Great measures taken under national leader Heydar Aliyev`s tenure transformed Azerbaijan into one of the leading republics of the USSR in terms of industry, agriculture and culture.
On October 18, 1991, Azerbaijan regained its independence to declare itself the political and legal successor of the Azerbaijan Democratic Republic. The young country restored state symbols of the Azerbaijan Democratic Republic. The first years of independence were extremely difficult for the Republic of Azerbaijan. The country was significantly weakened by the expanding aggression of Armenia, internal power struggle and recession of the economy. The Popular Front-Musavat duo`s incompetent governance brought Azerbaijan to the verge of collapse.
But national leader Heydar Aliyev`s returning to power in 1993 by popular demand was crucial to Azerbaijan`s salvation. On June 15, 1993, Heydar Aliyev was elected as chairman of the Supreme Soviet of the Republic of Azerbaijan. That day went down into the history of Azerbaijan as National Salvation Day. On October 3, 1993, Heydar Aliyev was elected as President of the Republic of Azerbaijan.
It was Heydar Aliyev’s salvation mission that allowed the Republic of Azerbaijan to preserve its state independence, the national leader’s tenure as president from 1993 to 2003 went down in Azerbaijan`s history as the period of fundamental reforms.
The President of the Republic of Azerbaijan Ilham Aliyev has successfully continued national leader Heydar Aliyev`s policy since 2003.
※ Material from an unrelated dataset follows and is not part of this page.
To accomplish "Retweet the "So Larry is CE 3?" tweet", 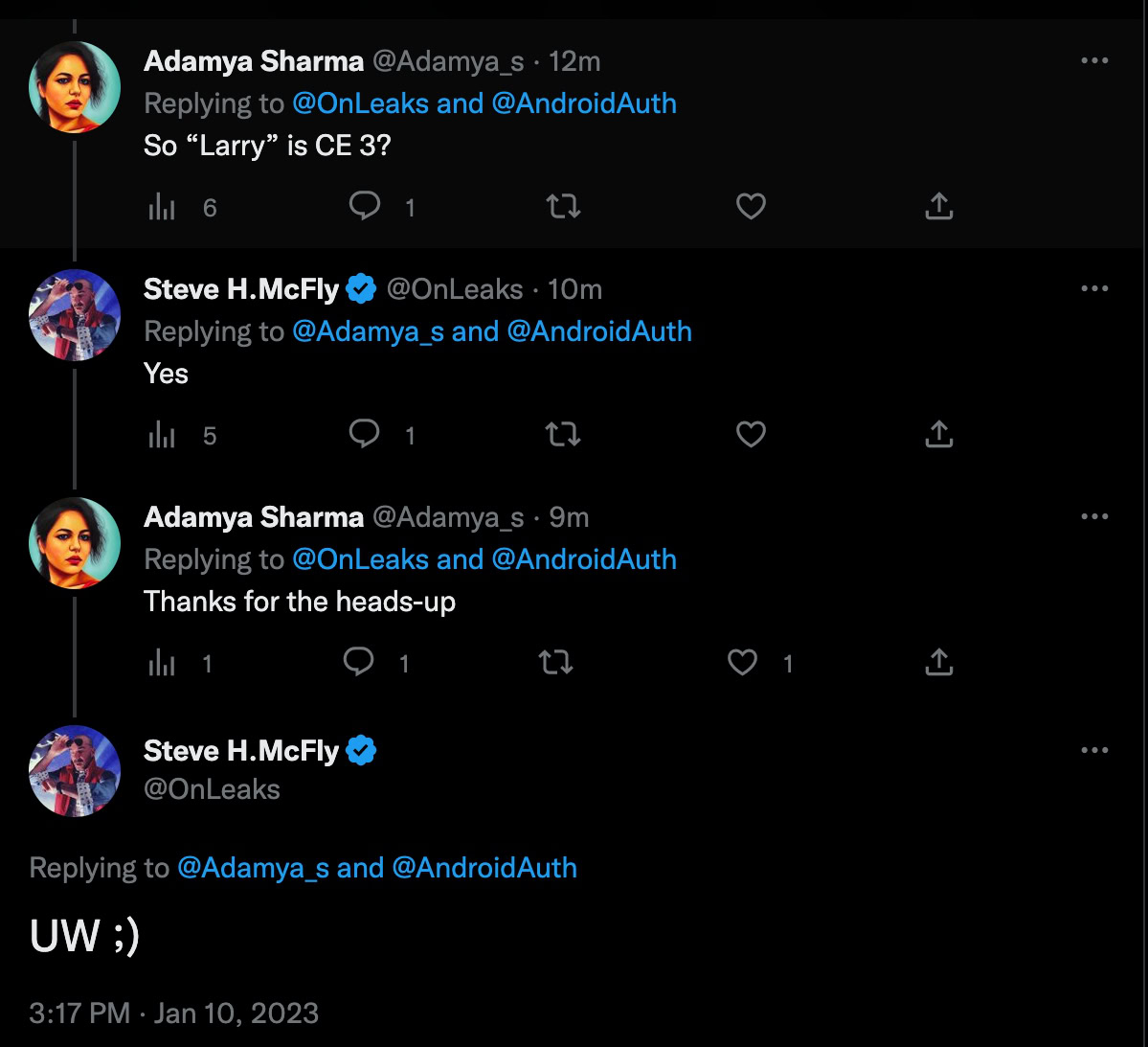I will [x=563, y=206].
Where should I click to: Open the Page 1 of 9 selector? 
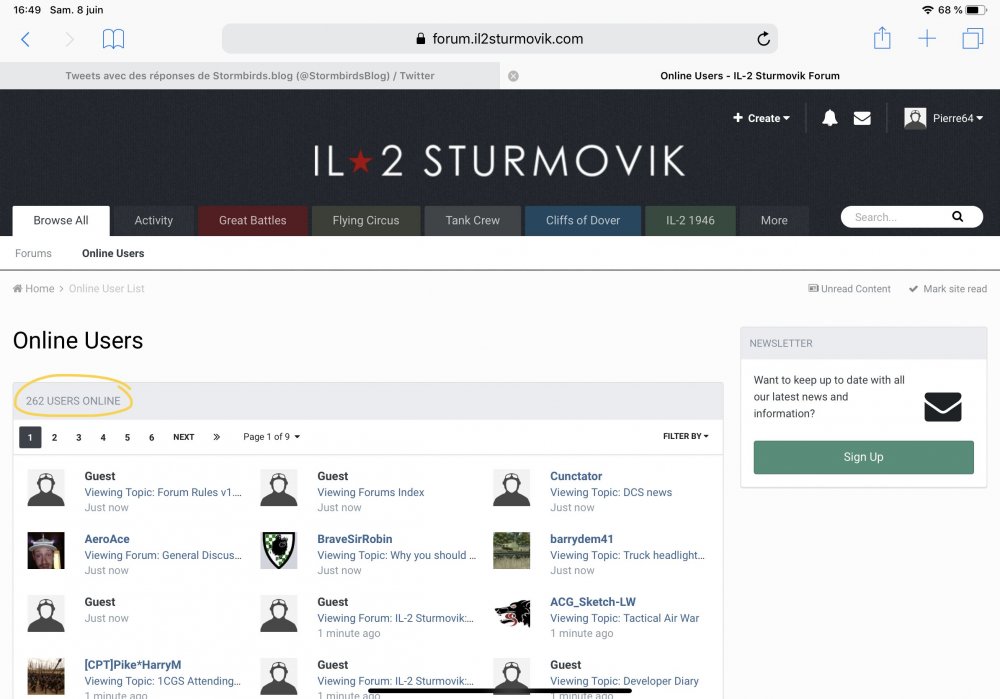[x=271, y=437]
Despite the global economic crisis, Azerbaijan is continuously implementing large-scale transnational projects and economic reforms, taking outstanding and effective measures to ensure rapid development and improve people`s well-being, successfully developing – under volatile and complex circumstances – relations with the world`s leading countries and influential international organizations based on mutual respect, and strengthening its place and role in the international relations system.
President Ilham Aliyev`s winning confidence of the majority of voters in all elections is a telling sign of the people-government unity in Azerbaijan.